While in a doctor’s office about another issue, I asked him to examine the lump to see if it was anything I should worry about. He estimated its size and 2.4 centimeters in diameter. He ordered an ultrasound examination to get some idea what it was. The ultrasound showed that where he’d expected to find only fluid, there appeared to be some solid components. He said this wasn’t unusual, and that sometimes when a lump like that (which he told me was on my thyroid) grows quickly it can choke off healthy tissue, which then floats around inside it. To be safe, he ordered a “needle biopsy” or “fine needle aspiration” of the lump.
This morning, my wife and I got the results of the lab examination. It was thyroid cancer, more specifically “papillary carcinoma“. He said it was unusual to find actual cancerous cells in the biopsy. More often, they’re “unusual” cells that indicate the possible presence of cancer, but not actual cancerous cells.
Apparently, this particular type of thyroid cancer is very slow growing. He says I’ve probably had this lump in my throat for years and didn’t know it until it got large enough to interfere with my swallowing. Generally speaking, the prognosis for people who contract this particular variety of cancer is good. According to one web site I read, over 95% of the people diagnosed with papillary carcinoma are successfully treated and go on to live for many years. The success rate goes down depending on the size of the tumor, whether the cancer has spread, and other factors.
This news comes almost two weeks to the day that my mother passed away, and one week exactly after she was laid to rest after a long battle with melanoma. My doctor said that if you had to contract cancer and could choose which cancer you got, this would be one of the best choices because it’s relatively easily treated and treatment has a high success rate.
What’s in store for me from this point on begins with a pre-surgery certification by my primary doctor. That happens tomorrow. On October 7, the surgeon will remove my thyroid and any surrounding tissue that looks abnormal. There are risks to the surgery, including changes to my voice or possible damage to calcium-processing glands near the thyroid, along with all the usual surgery risks. I’ll spend one night in the hospital, unless there are complications, which aren’t likely. After that, I’ll spend 3-5 days at home recovering. At some point I’ll be given radioactive iodine. They do this because the cells in this particular cancer respond like normal thyroid cells, which absorb iodine readily. Any cancerous cells missed by the surgeon should, at least in theory, gobble up this radioactive iodine and die off. After that, I should be cancer free and continue to live a normal life span, I’m told.
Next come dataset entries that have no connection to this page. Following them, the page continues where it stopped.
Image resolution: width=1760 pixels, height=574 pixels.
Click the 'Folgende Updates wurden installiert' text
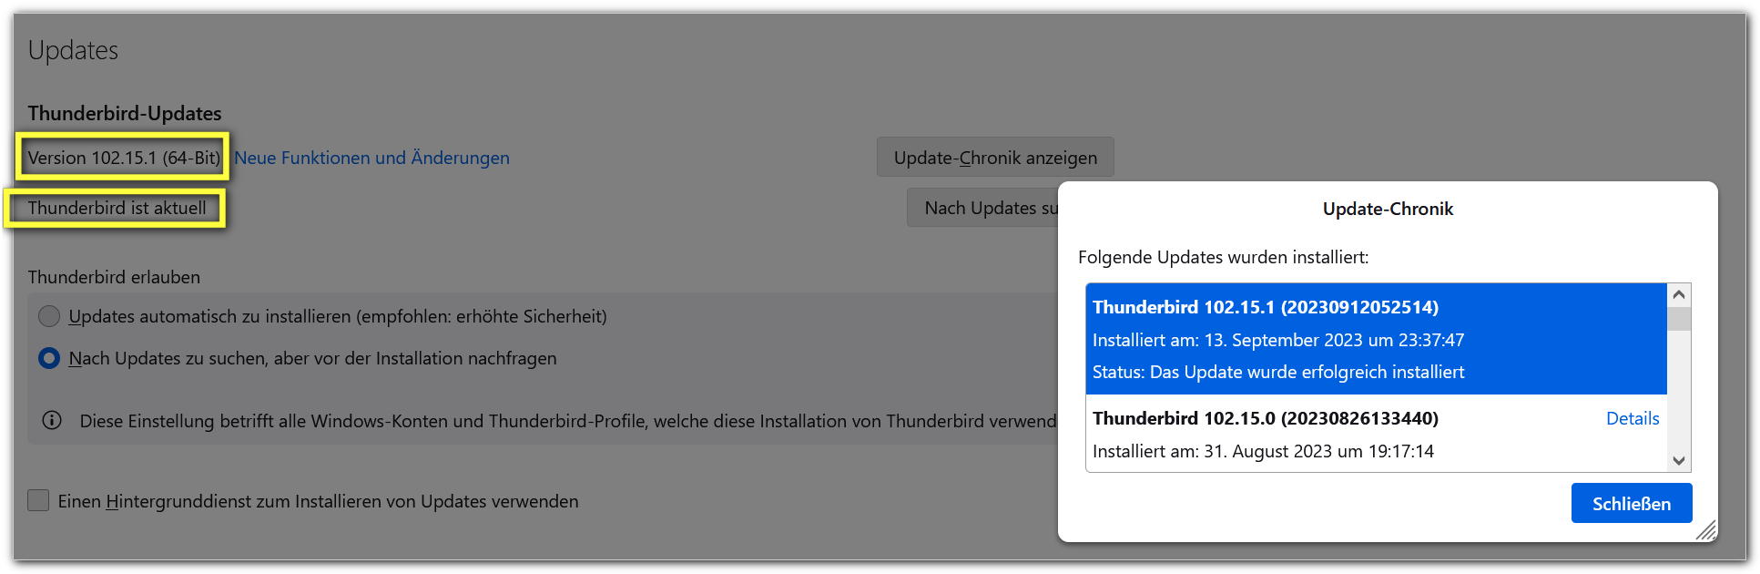pos(1223,257)
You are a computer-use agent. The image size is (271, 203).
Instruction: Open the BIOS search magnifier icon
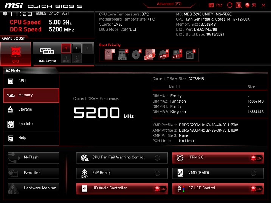238,5
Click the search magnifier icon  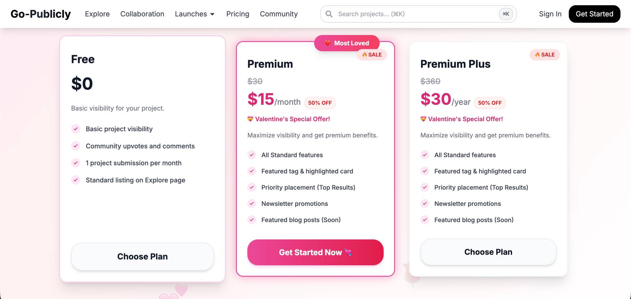(329, 14)

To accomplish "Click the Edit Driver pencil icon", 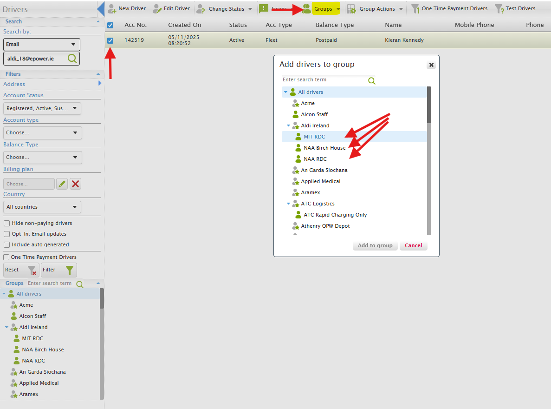I will 157,9.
Somewhere in all this process, I’ll begin taking synthetic thyroid hormone to replace what I would have gotten from the now-missing thyroid. It will take some time to adjust the dosage to the right level for me, after which I’ll take that medication for the rest of my days.
As I understand this, the only way the prognosis could get “bad” is if this cancer has spread beyond the thyroid, into the bones or other organs. At this point, there’s no evidence that is the case, and I should be fine. I’ll know for sure (hopefully) within a couple of weeks.
Hi. Thank you for this blog. I just received my phone call on Friday, March 26th. I have a nodule that they are calling papillary carcinoma. I’ve never heard more frightening words. Like you, I understand all the facts as you state them and I am optimistic, but still very scared. I have wonderful family support but still feel paralyzed, I’m sure you can relate. Given the date of your original blog, you are far down the road. Please tell me how things have gone for you, how your surgery was, the aftermath, the RAI and how you feel today. Just having knowledge at this point is so comforting. Its the unknown, the waiting that is so paralyzing.